また、このことは、人生において消費することよりも生産することに重きを置くことができるか、という点につながっているように思います。仕事を、単に生活水準を良くするためや娯楽のための収入の手段としてとらえるのか、あるいは仕事自体にやりがいや喜びを見出し、普段の生活や遊びさえも生産的な活動につなげられるのかということです。
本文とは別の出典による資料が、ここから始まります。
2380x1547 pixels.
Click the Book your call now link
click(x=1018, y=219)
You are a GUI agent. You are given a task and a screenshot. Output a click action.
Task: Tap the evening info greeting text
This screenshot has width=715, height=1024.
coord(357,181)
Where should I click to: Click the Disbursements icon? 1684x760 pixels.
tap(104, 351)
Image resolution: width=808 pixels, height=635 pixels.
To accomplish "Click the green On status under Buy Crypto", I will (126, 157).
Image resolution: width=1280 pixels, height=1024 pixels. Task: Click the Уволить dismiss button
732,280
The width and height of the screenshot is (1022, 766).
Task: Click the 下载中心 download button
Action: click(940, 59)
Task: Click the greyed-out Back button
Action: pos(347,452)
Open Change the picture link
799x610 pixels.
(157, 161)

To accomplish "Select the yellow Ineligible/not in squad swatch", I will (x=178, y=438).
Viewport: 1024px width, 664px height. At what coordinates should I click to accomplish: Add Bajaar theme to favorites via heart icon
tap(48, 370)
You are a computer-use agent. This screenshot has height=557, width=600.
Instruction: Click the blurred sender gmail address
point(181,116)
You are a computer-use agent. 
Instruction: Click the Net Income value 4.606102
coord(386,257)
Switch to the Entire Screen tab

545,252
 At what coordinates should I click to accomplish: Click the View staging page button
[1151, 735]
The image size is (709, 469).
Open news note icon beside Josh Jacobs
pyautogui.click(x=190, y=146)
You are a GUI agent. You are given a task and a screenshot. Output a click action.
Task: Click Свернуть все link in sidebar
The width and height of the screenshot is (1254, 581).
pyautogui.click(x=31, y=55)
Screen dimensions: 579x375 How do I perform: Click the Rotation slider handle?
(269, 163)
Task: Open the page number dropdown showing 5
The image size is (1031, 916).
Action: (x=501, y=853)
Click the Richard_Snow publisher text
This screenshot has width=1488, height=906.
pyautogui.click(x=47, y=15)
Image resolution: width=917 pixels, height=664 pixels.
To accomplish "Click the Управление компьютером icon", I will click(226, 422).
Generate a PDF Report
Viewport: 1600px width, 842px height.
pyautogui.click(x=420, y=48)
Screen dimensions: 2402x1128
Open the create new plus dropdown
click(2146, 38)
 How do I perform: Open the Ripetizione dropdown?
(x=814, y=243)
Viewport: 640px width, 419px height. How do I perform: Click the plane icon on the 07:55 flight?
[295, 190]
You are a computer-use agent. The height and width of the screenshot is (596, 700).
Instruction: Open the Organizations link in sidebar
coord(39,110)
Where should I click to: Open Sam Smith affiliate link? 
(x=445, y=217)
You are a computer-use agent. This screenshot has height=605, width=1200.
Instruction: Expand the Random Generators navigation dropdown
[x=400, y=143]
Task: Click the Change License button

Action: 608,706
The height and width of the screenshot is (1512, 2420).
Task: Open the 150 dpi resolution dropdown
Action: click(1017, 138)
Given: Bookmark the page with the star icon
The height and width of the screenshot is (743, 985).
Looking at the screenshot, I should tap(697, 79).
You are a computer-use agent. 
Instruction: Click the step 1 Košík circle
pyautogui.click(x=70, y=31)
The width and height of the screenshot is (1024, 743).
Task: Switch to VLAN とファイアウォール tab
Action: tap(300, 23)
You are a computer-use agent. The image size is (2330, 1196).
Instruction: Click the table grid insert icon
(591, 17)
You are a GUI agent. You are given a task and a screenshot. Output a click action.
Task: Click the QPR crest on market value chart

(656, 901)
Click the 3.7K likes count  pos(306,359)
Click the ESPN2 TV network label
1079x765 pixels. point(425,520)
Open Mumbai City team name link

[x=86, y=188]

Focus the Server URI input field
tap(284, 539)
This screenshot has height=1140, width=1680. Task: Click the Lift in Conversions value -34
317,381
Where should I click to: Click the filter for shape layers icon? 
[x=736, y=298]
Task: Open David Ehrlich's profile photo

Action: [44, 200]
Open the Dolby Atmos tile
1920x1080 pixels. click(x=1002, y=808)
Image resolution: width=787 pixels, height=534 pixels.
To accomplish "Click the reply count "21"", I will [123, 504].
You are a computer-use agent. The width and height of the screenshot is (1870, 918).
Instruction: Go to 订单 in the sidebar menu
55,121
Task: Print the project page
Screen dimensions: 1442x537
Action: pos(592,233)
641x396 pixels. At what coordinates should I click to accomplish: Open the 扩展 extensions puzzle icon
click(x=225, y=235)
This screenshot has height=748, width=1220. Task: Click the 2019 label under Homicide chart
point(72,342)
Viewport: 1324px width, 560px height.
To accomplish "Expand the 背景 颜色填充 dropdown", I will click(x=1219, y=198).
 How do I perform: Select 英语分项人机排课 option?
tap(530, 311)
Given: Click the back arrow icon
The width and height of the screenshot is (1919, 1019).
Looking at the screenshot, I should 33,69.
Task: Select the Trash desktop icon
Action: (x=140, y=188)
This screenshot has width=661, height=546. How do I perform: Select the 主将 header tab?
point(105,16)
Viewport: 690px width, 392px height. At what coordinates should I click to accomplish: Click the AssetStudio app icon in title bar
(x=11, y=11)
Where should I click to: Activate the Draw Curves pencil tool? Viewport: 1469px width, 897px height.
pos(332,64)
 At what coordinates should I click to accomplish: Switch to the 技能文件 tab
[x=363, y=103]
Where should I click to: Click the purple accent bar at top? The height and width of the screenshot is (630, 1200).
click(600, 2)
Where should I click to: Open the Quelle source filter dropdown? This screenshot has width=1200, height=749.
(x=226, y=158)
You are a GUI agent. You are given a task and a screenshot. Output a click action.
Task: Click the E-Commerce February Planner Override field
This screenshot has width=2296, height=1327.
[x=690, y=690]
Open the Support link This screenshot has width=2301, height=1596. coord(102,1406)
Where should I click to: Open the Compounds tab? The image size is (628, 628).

もちろん、何かを楽しみにすることでそれを目標に他の苦しいことを頑張るというのは誰にでもあることでしょうし、それ自体悪いことだとは思いません。生産するには休暇や充電も必要です。しかし休暇のほうが主目的になってしまうと、長い人生を乗り切るのはかえってしんどくなるのではないでしょうか。

生産的な活動というのは必ずしも仕事に限定されるものではなく、金銭的な収入を伴わないこともあると思いますが、最低限の生活費以上の稼ぎがあることで、ずっと続けることが可能になります。
人生100年時代を充実したものにするには、消費よりも生産に重きを置き、大きな金額でなくとも一定の収入を伴う生産活動を、やりがいを持って長く続けられるようになることが大事なのだと思います。